La question des délais de paiement, de même que la difficulté pour accéder à un crédit bancaire, sont apparus encore comme des sujets de préoccupations qui ont été plusieurs fois signalés. La législation apparaît favorable au mauvais payeur, et les pratiques bancaires sont jugées défavorables aux entreprises puisqu'elles réservent les jours de valeur à l'encaissement des crédits et n'en appliquent jamais au décaissement des débits.
D'autres difficultés plus sectorielles rencontrées par différents chefs d'entreprise nous ont été signalées : d'abord, le manque de soutien à la filière bois et au recyclage du bois selon une logique d'économie circulaire. Ensuite, une entreprise spécialisée dans les marnières nous a sensibilisés au frein que représente pour elle l'application de taux différenciés de TVA entre les travaux de fondation qui bénéficient d'une TVA réduite et ceux de comblement. Enfin, un journal local nous a indiqué la nécessité de revoir les clauses de cession dans le secteur du journalisme : en effet, un journaliste peut partir avec 30 mois de salaire en cas de cession, ce qui constitue une ponction lourde pour le repreneur et menace la survie de la presse indépendante.

=====

* [TÂCHE RÉDIGÉE]: Prolongez le passage ci-dessus sur les difficultés signalées par les chefs d'entreprise, en reprenant juste après sa dernière phrase.

* [ENTRÉES RÉPERTORIÉES]:
=====

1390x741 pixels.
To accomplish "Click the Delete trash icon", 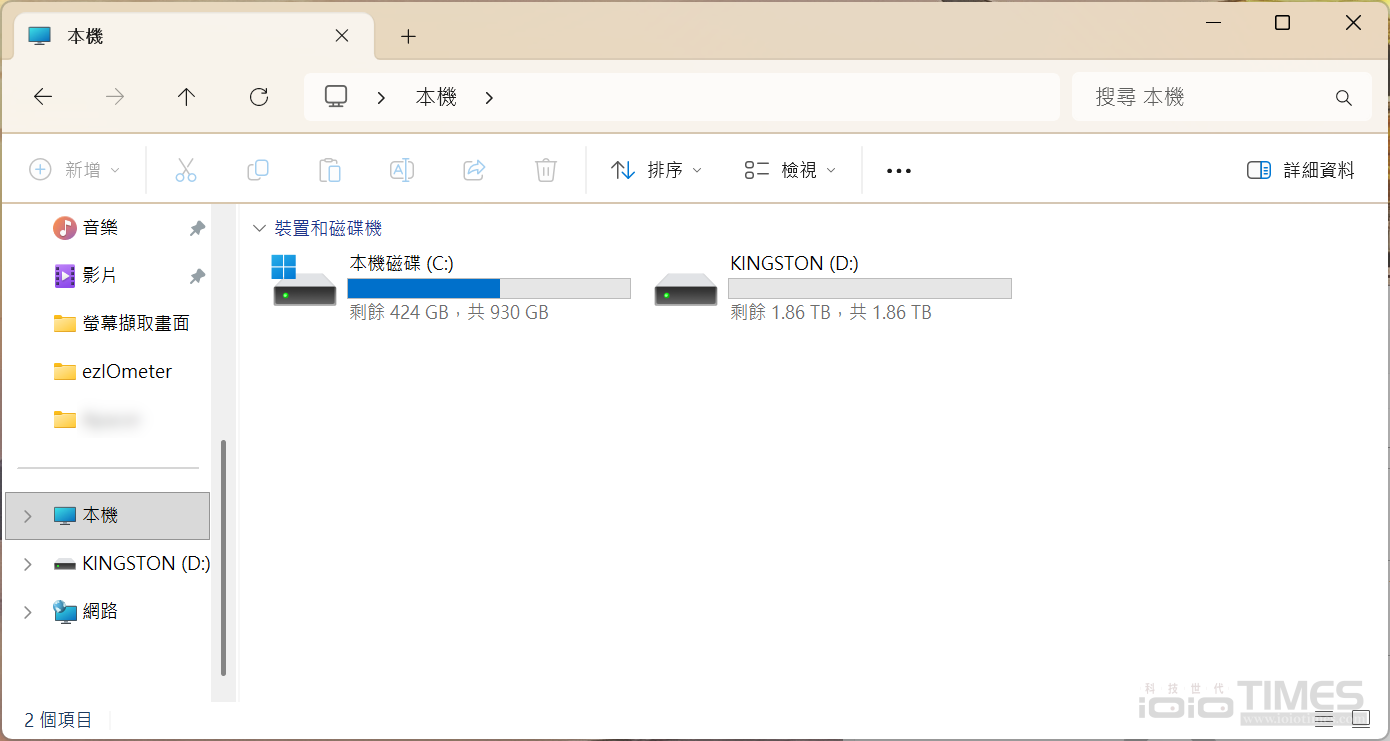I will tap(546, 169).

=====

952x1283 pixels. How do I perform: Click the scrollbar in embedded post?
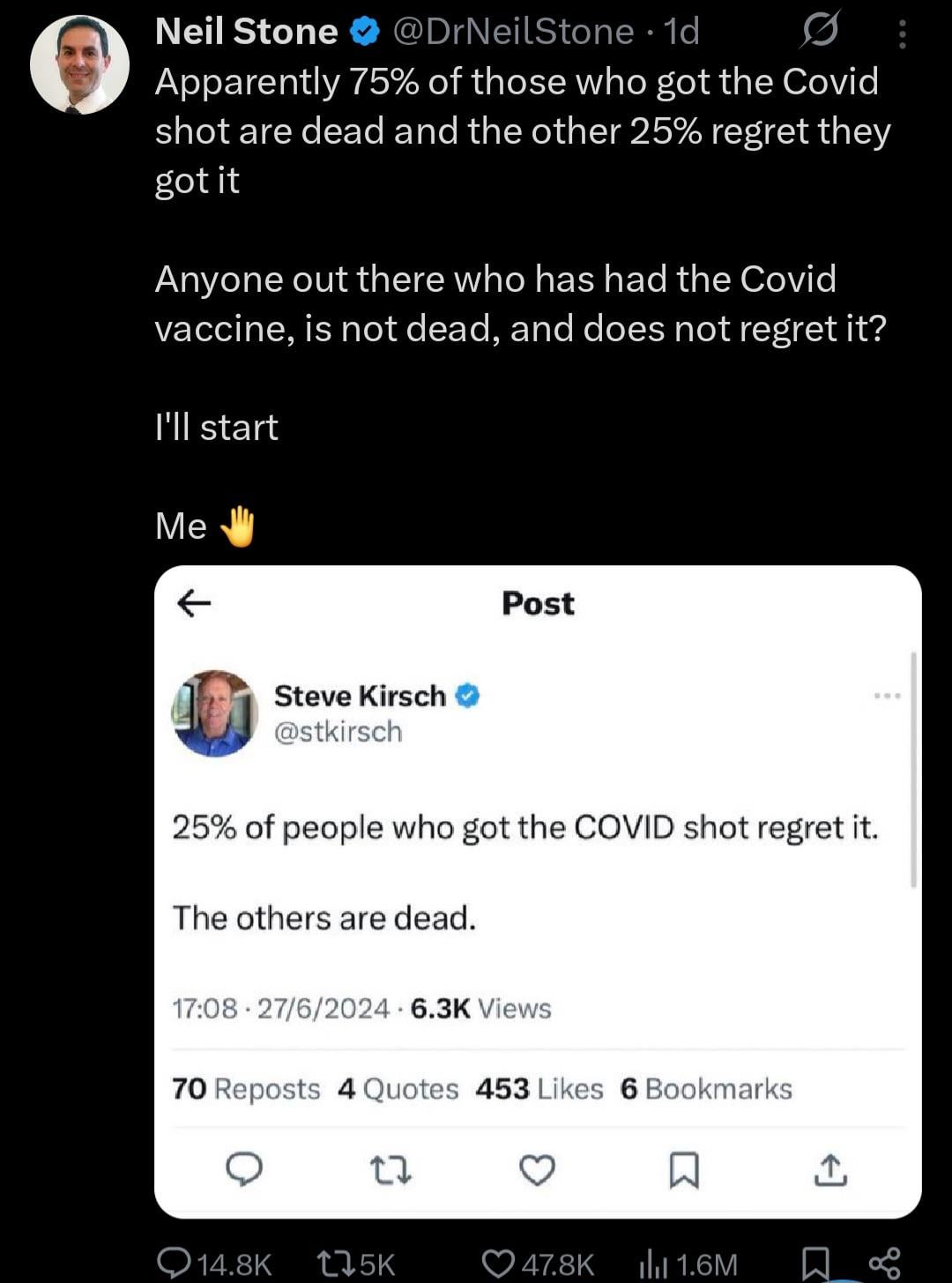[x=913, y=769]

=====

* [RÉSULTAT CI-DESSOUS]:
Après ces échanges constructifs, nous avons fait la visite d'une deuxième entreprise, AMN (ou Application Mécanique Normande), dans la commune de Port-Jérôme-Sur-Seine (10 000 habitants). AMN est l'un des principaux acteurs sur le marché français de l'outillage de granulation, étape décisive du processus de transformation des matières plastiques. Au cours de ce processus, le pétrole est craqué dans les raffineries, comprimé sous forme de gaz, ces gaz étant ensuite portés à l'état de pâte plastique. Cette matière est hachée en granulés à l'aide de trois outils : la filière, c'est-à-dire une plaque ronde par laquelle passe la matière plastique, les couteaux et enfin les porte-couteaux rotatifs. La société AMN se positionne sur deux marchés : celui des filières et celui des couteaux.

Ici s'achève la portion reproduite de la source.